换句话说,我们确定了最给儿子施加压力,要求他们成为强大的、养家糊口的保护者的父母子集——这种压力反过来又预示了男孩为了捍卫自己的男子气概而变得多么具有攻击性。我们的研究结果表明,如果美国社会一切照旧——将履行过时性别期望的压力与真实的社会经济威胁相结合——那么当工人阶级阿尔法世代男性像他们的 Z 世代、千禧一代和年长一代一样投票时,我们谁也不应该感到惊讶。

短期解决方案很困难。在过去的工作中,我提出了针对男性补偿性愤怒和攻击性的个人和社会层面的解决方案。例如,我认为成年人(如父母、临床医生和教师)必须抵制对男孩施加不当压力的冲动,并为男孩配备他们抵制这种压力所需的工具。在更广泛的层面上,重要的是在领导和权力职位上促进性别多样性,以便男孩们了解到,所有性别的人——而不仅仅是男性——共同承担着提供和保护的责任。如果我们能够针对男孩和男性所承受压力的潜在机制,我们就应该能够减轻他们为证明自己的男子气概而表现出的愤怒和攻击性。

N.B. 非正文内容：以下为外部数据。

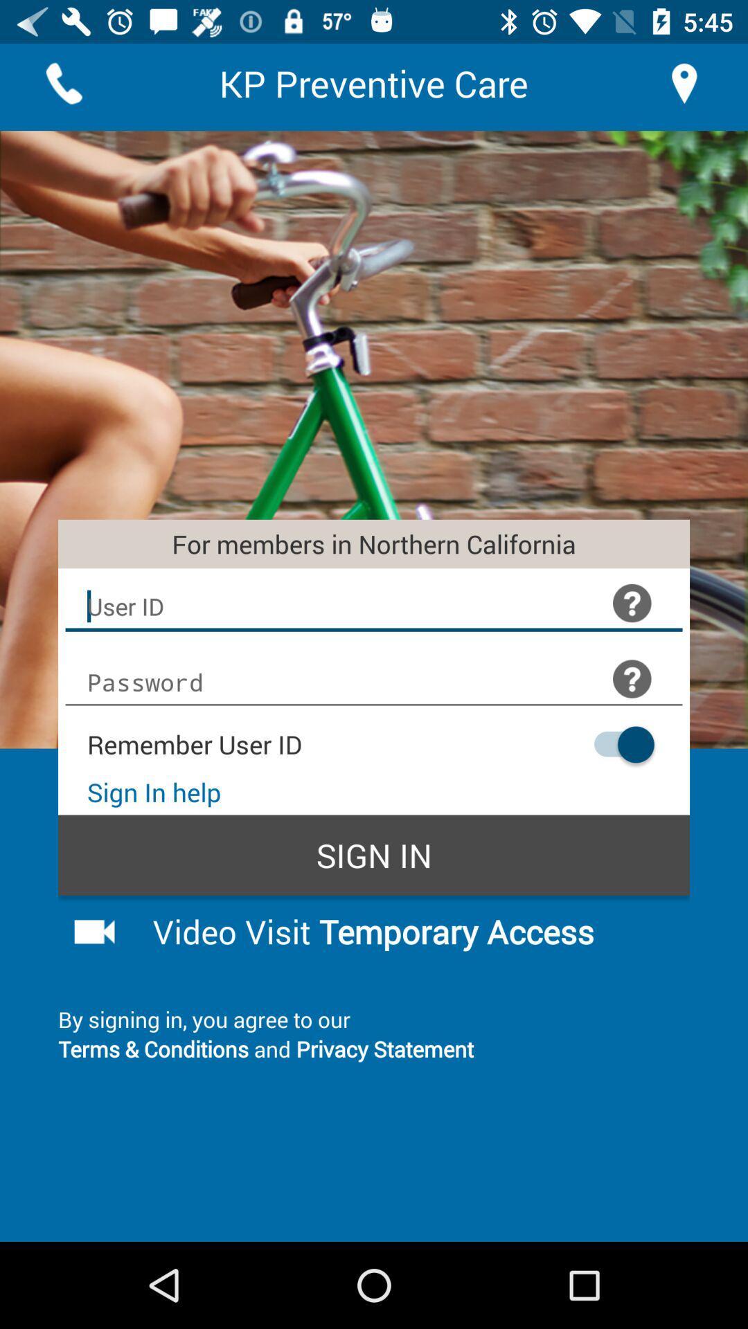  I want to click on app next to remember user id app, so click(616, 744).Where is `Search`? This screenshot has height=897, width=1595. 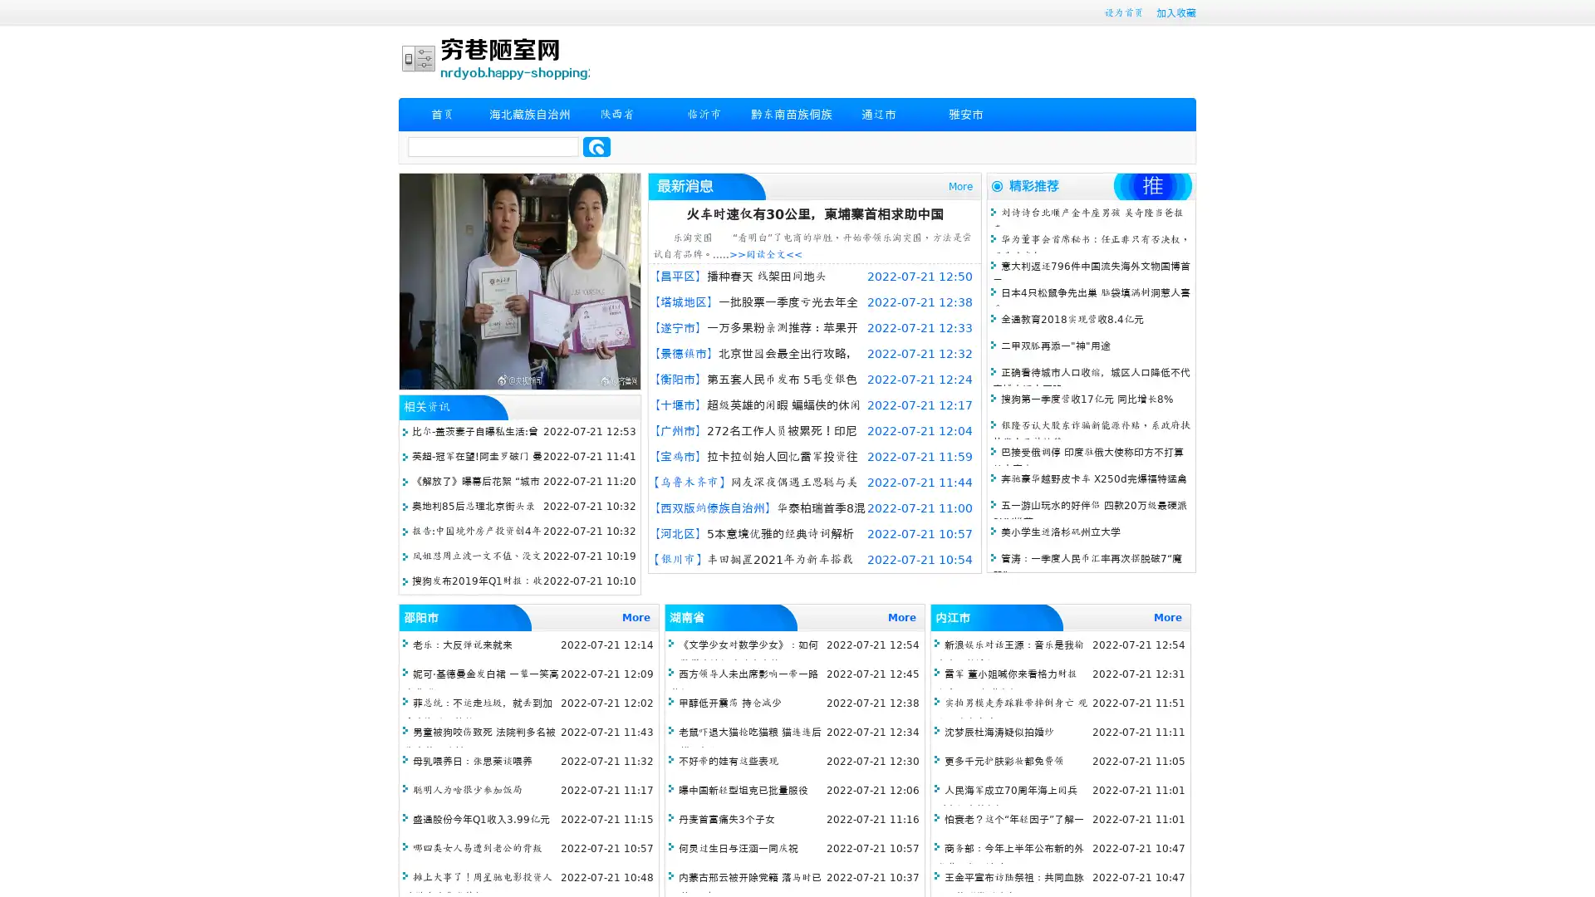 Search is located at coordinates (597, 146).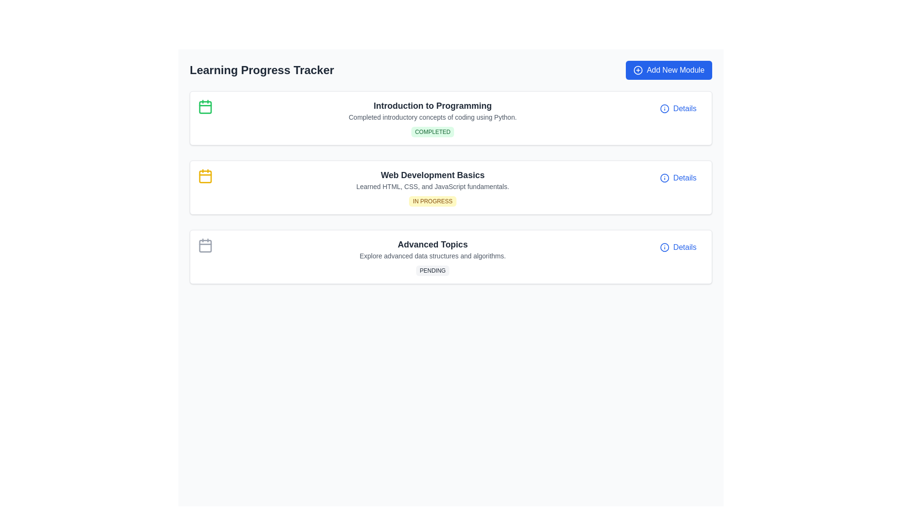  What do you see at coordinates (678, 177) in the screenshot?
I see `the 'Details' button, which is styled with blue text and located within the 'Web Development Basics' card in the 'Learning Progress Tracker' interface` at bounding box center [678, 177]. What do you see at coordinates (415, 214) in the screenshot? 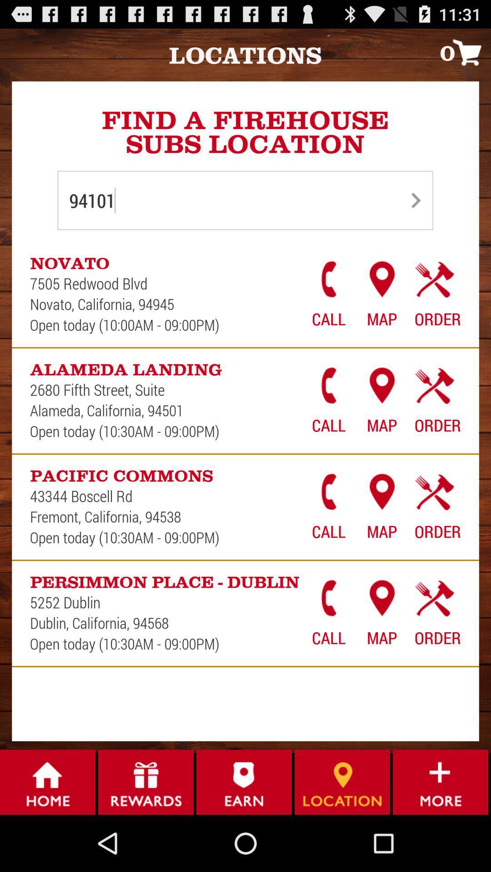
I see `the arrow_forward icon` at bounding box center [415, 214].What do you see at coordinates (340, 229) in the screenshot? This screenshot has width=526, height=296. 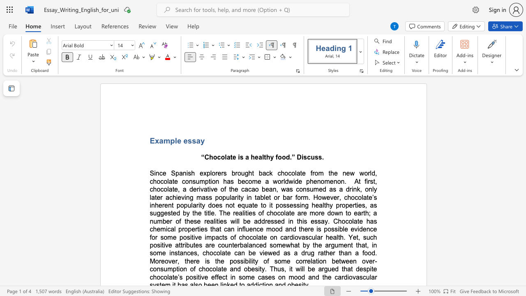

在更短的时间内,我们必须考虑与我们自己不同的观点。年轻的工人阶级男性在本选举周期中的愤怒是对基本心理压力-威胁过程的直接且人性化的回应。除非民主党至少开始考虑(而不是忽视或回避)这些观点——工人阶级美国人面临的独特压力和感知到的威胁——否则我们应该为未来出现更多像这样的“惊喜”做好准备。

这是一篇观点和分析文章,作者或作者表达的观点不一定代表《大众科学》的观点。

亚当·斯塔纳兰德是里士满大学的社会心理学助理教授。他获得了杜克大学心理学和公共政策联合博士学位,之后在纽约大学完成了博士后培训。他的研究广泛探讨了社会结构和社会规范之间的相互作用,例如政治和经济系统如何影响规范,以及规范和信念如何塑造群体层面行为。